Almost a century ago, a giant storage tank in Boston’s North End ruptured, releasing a massive wave of molasses that killed 21 people, crushed buildings, and tore a firehouse from its foundation.
The Great Molasses Flood of 1919, one of history’s most bizarre disasters, has remained a topic of grim fascination ever since, prompting a range of historical analysis. Now, a study has shed new light on the cause of the collapse, finding that the tank was stressed well beyond capacity and made from a steel susceptible to fracture — the same type used on the Titanic.
Ronald Mayville, a senior structural and metallurgical engineer with Simpson, Gumpertz & Heger in Waltham who has researched the disaster for years in his spare time, said several design flaws led to the catastrophic failure. The steel was too thin to withstand the enormous stress of 2.3 million gallons of molasses, a weakness builders should have known at the time.
“No one disputed they underdesigned the tank walls,” he said in an interview Tuesday. Mayville, whose research was featured in the September edition of Civil and Structural Engineer Magazine, said the walls were at least 50 percent too thin, even by the more relaxed standards of the day.
What builders at the time could not have known was that the type of steel used for the tank was brittle because it contained a low amount of the chemical element manganese, making it more likely to crack.
“The steel conformed to the standards of the time,” he said. “But now it’s known you need to have a higher ratio.”
Mayville’s findings run counter to one of the main theories behind the collapse — that a buildup of carbon dioxide inside the tank burst the tank’s rivets.
After a three-year trial, an auditor ruled against the company that owned the tank, US Industrial Alcohol, finding that the tank’s riveted construction did not meet structural standards. But the exact cause of the failure was not determined, Mayville said.
For what he believes is the first time, Mayville analyzed the collapse using modern engineering techniques, such as finite element analysis. He found that the fracture probably began in the 20-inch manhole, and that a rivet hole directly above was highly stressed and could have deteriorated.
“Today we know you have to reinforce the side of the hole to keep the stresses down,” he said.
The tank, which stood close to the harbor near Copp’s Hill Burying Ground, was used to store molasses used in the production of munitions. As World War I raged in Europe, the facility was built in a rush, with safety precautions unheeded.
Mayville said the builders were probably under pressure to build the tank quickly and never went back and reinforced certain areas.
The tank had been filled nearly 30 times since its first use in 1916, but was near capacity only four times, Mayville said.
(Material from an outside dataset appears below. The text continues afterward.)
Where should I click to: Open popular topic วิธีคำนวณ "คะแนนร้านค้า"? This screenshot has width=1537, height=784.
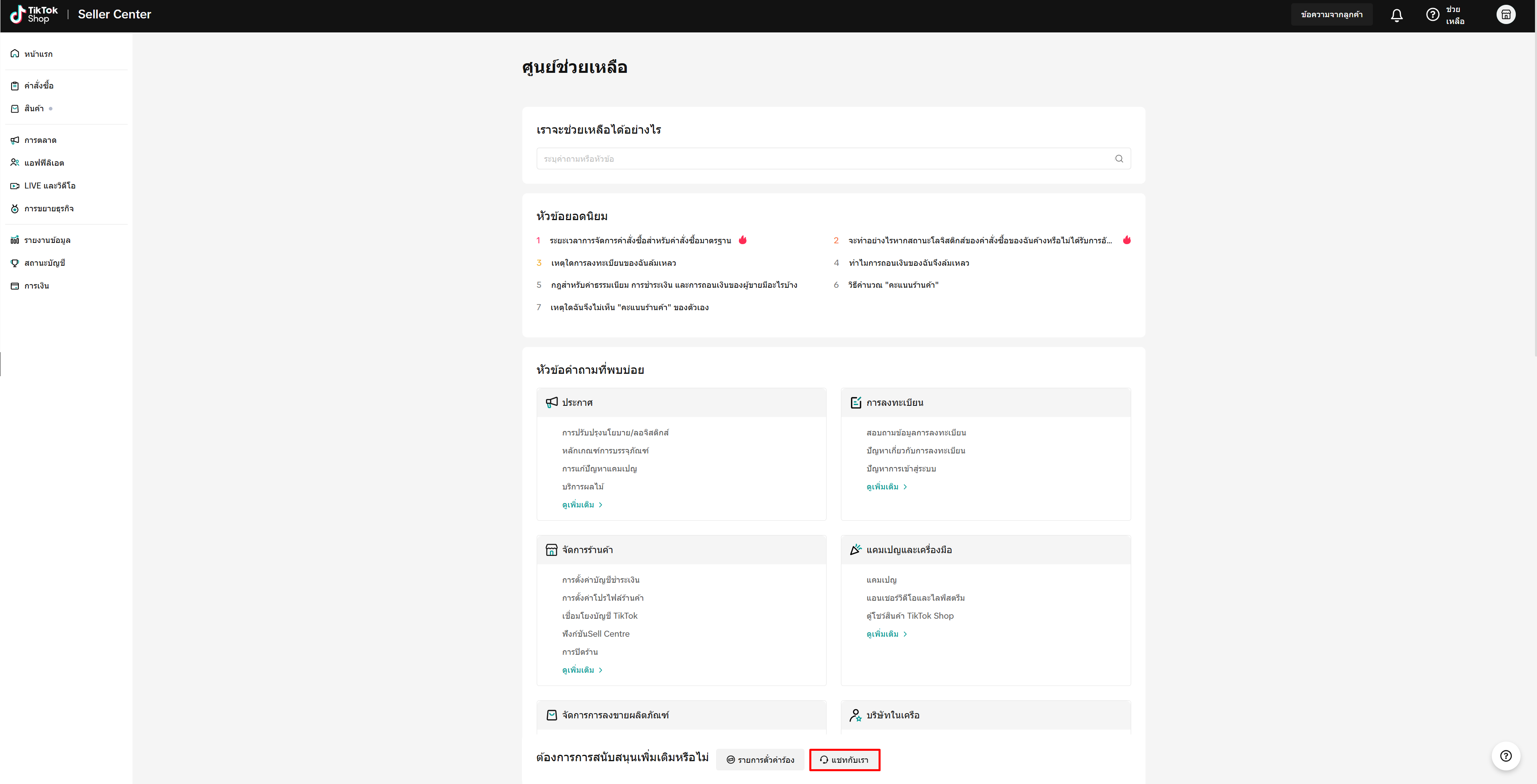[893, 285]
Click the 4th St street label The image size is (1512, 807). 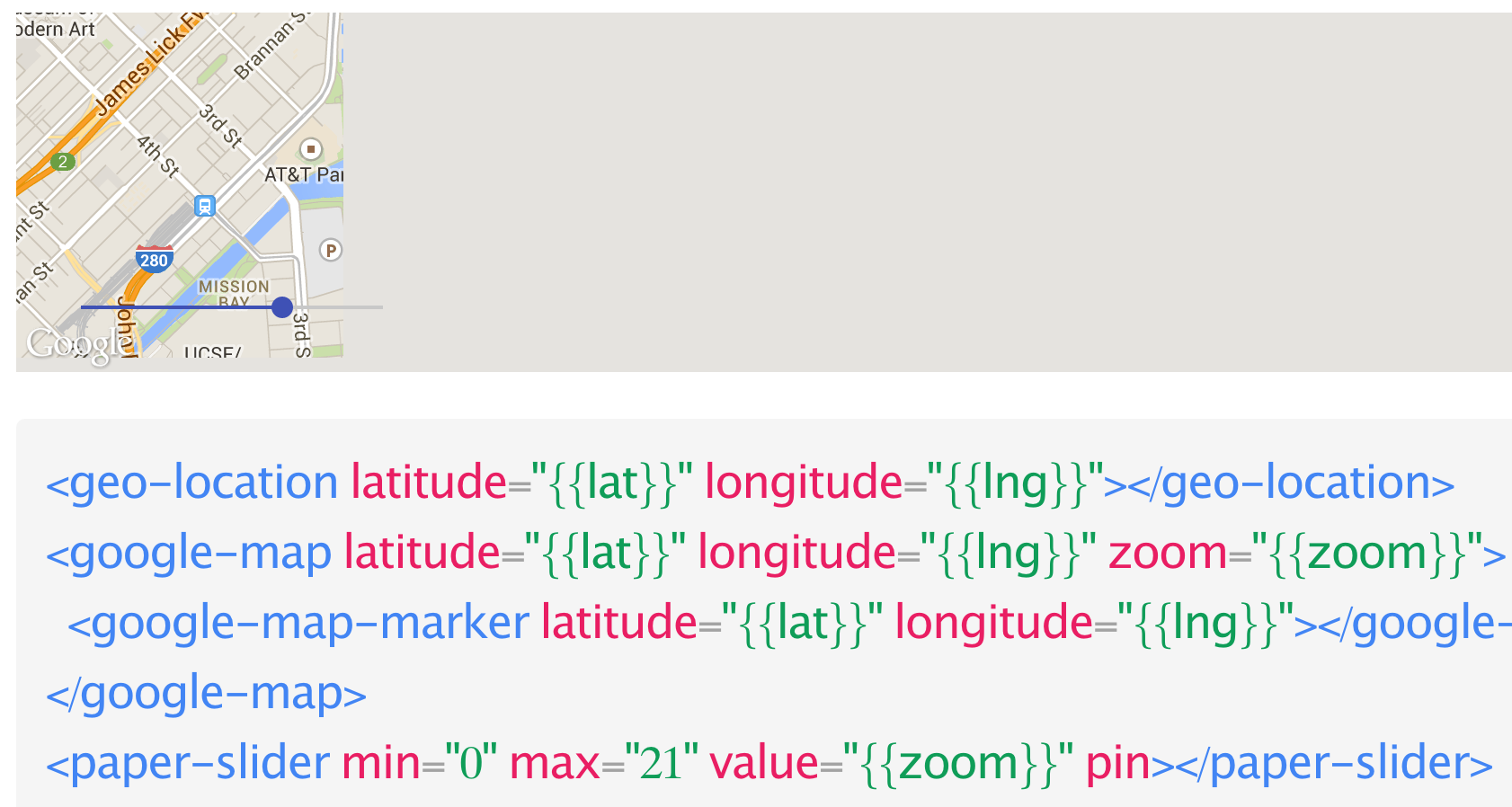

The repeated use, and the added weight, probably contributed to the disaster, he said.
Mayville, who has long held an interest in engineering disasters, said his work received a major boost by the discovery of an archive at Lehigh University that belonged to a consultant who testified in the trial.
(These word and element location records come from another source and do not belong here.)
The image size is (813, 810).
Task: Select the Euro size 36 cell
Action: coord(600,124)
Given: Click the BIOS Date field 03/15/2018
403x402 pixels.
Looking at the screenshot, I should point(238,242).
“That turned out to be a treasure trove,” he said.
Mayville is continuing his research, and said open questions remain. The firm that built the tank was reputable, and he hopes to learn more about why the firm’s executives made the decisions they did during construction.
“It doesn’t make sense,” he said.
Stephen Puleo, author of “Dark Tide: The Great Boston Molasses Flood of 1919,” said the tank was rushed to completion, and was never inspected. It immediately showed signs of disrepair, he said.
“It was leaking from day one,” he said. “Every time it was filled, it groaned and shuddered.”
In response to complaints, the company painted the steel-blue tank a brownish-red, presumably to camouflage the leaks. The strategy was ineffective, he said.
When the structure collapsed, it “almost literally disintegrates,” he said.
The disaster, which occurred on Jan. 15, 1919, submerged two city blocks within seconds, crushing people in the streets. At least one victim was swept into Boston Harbor by the 25-foot wave.
“Men and women, their feet trapped by the sticky mass, slipped and fell and were suffocated,” the Globe reported in a 1968 retrospective. “The stronger tried to save others, and many of them died for their heroism.”
The company claimed that anarchists had blown up the tank, but the auditor awarded the plaintiffs $300,000.
Bryan Webb, a civil engineer, has presented conceptual designs for a memorial to the victims of the disaster at the top of the Rose Fitzgerald Kennedy Greenway near the North End. Webb, 24, said the memorial, which would be part of a proposed park at the spot, would commemorate a tragic event in the city’s history, one that spurred major reforms in building standards and zoning laws.
“We have to cherish those, and hold onto them,” he said.